3 ペナルティラインの手前から敵陣内、攻撃ゾーンはドリブルが必要不可欠で、目的は突破得点、隙あらばすかさずシュート、得点するぞと決意してかかれ!それが無理なら味方へラストパス、粘ってチャンスメイク!仕方がなければボールを味方に戻せ。


[注意]
以上の原則を守ってドリブルかパスか正しい判断選択をしなければならない。

1 相手が困る致命的なコースへドリブルせよ!相手が取れない所へボールを動かせ!

2 ドリブルするがいつも何も役に立っていないとか、何をしたいのか不明なものもある。始める迄に何をするのか決めておけ!アイディア、計画、目的を持ってドリブルせよ!例えばこちらへドリブルして敵を引きつけて逆へパスしようと決める。突破する時は、先ず第一にシュート得点、第二ラストパス、という順序で二つ用意してかかる。

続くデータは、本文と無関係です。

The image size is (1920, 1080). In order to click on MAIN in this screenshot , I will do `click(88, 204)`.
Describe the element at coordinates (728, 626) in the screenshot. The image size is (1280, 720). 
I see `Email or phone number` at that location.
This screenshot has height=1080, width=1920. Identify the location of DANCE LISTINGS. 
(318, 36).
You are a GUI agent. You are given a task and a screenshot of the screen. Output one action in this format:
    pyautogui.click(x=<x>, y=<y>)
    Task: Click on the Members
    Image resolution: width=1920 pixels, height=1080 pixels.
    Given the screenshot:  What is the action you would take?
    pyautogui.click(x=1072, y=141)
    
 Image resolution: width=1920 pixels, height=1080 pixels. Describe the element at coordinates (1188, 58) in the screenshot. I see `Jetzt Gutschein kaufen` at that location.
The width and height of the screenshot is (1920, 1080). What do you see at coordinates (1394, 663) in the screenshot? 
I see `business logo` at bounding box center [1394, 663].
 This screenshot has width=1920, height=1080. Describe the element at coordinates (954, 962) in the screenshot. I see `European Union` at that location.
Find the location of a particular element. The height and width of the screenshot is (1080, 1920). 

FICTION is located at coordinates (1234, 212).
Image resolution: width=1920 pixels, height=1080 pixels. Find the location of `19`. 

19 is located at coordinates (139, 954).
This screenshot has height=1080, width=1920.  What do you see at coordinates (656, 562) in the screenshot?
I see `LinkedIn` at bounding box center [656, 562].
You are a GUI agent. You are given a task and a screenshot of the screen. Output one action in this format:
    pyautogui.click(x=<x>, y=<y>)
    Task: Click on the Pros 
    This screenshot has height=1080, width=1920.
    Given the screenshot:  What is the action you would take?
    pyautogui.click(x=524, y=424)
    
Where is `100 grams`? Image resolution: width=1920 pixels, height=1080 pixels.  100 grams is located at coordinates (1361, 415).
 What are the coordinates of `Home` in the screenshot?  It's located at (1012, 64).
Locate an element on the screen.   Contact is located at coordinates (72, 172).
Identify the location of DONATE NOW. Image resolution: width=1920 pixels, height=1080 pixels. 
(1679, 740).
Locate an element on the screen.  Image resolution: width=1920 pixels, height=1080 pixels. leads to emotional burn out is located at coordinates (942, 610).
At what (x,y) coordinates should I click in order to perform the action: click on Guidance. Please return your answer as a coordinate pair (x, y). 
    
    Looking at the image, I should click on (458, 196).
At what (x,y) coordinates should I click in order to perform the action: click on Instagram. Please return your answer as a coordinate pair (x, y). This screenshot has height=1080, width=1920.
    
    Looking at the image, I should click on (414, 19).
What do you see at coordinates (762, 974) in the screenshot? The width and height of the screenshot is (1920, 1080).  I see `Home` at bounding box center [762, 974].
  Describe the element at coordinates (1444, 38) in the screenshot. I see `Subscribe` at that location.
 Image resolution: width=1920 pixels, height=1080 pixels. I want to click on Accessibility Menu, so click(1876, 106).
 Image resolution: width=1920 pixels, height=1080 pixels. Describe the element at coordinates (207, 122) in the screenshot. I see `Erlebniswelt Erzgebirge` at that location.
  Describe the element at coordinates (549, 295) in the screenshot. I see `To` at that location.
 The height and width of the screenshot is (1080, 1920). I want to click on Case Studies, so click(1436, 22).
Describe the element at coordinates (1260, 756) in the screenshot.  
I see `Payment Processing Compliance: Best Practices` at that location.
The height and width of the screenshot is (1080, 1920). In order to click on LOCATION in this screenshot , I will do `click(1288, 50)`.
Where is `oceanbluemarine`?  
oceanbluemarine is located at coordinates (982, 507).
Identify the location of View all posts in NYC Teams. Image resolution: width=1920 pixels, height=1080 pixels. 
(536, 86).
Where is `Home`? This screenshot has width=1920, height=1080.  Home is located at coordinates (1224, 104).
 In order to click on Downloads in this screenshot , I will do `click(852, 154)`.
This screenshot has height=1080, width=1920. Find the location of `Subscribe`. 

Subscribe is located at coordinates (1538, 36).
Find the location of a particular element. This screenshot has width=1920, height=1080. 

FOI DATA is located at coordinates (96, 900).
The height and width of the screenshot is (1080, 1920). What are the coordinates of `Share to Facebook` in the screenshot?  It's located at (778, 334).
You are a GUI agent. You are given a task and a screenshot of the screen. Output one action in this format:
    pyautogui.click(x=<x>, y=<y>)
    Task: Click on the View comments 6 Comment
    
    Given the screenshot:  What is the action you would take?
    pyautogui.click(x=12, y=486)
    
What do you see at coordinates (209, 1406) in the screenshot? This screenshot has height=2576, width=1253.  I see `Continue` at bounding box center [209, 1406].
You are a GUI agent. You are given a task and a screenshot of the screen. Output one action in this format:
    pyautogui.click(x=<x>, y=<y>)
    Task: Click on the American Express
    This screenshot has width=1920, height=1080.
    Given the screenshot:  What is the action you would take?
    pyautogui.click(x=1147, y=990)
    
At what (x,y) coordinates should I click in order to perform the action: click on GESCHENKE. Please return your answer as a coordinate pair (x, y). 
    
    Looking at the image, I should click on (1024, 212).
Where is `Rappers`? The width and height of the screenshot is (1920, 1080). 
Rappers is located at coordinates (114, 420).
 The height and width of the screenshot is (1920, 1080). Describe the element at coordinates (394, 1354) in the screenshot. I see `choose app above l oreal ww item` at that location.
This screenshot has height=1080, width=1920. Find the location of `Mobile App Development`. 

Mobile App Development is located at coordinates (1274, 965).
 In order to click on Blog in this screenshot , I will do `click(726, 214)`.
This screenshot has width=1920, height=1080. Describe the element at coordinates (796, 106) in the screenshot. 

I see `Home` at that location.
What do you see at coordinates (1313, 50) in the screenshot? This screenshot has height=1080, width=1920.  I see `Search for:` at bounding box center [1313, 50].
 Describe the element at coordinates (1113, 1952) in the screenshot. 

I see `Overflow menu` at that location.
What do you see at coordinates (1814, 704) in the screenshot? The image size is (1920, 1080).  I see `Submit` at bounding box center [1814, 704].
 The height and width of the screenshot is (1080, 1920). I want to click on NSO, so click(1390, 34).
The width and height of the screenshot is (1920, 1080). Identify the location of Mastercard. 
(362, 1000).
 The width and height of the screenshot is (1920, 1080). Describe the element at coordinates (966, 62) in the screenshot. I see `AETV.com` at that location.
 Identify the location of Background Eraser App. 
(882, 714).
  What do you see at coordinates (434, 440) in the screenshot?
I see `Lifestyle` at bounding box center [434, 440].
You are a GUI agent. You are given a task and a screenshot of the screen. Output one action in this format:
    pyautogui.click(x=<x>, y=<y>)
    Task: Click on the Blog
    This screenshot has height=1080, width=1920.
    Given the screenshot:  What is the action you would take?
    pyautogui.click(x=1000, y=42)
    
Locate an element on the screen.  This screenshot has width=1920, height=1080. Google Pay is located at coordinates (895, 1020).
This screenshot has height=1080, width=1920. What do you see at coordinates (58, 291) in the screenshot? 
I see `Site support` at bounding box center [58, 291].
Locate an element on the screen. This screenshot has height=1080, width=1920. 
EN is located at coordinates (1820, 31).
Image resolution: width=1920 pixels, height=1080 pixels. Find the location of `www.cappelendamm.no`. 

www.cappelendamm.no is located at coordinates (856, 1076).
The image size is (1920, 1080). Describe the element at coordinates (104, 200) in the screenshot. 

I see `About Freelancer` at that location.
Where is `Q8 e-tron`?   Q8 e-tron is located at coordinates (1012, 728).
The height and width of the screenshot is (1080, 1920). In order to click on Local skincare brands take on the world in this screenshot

3 ドリブルは最後が肝心、必ずマイボールで終われ!相手ボールにするな!
◎ 上級になると、それだけでなく、チームが試合を有利に運んで敵の守備陣を崩して破る為に、何処でどのようにどの程度にドリブルとパスを使い分け組み合わせ配分するか、指導者だけでなく、選手各自も頭脳を働かせてプレーする事が必要になる。例えばパスにせよドリブルにせよ、単調で効果がないので変化をつけリズムを変える。敵に手の内を読まれているのでやり方を変え敵の意表をつくなど。


[いわゆる持ち過ぎの矯正]
 持ち過ぎには、周りが見えず判断選択ができない、持ちたくてパスが頭にないなどがある。必ず何回かボールタッチしてからか、少しドリブルしてからでないとパスやシュートをしない選手もいる。
 それで指導者が、持つな!早く!と怒ってばかりだと、選手は怒られないようにするだけになって、ドリブルかパスかの判断選択力は身に付かない。私は叱責や命令ではなくて、いろんな練習法を使って、彼が自分自身でそれができるようになるように工夫した。 ツータッチやダイレクトでのパスゲームでは機敏に決断させる為に、競り合い以外でのスリータッチ反則を厳しく取り、(後述予定の)必ず指定したパスを使わないといけない実戦的練習や、ラストパスからの得点だけ認めてドリブル得点禁止とか、2人抜きは反則などの条件つきミニゲームも大いに有効であった。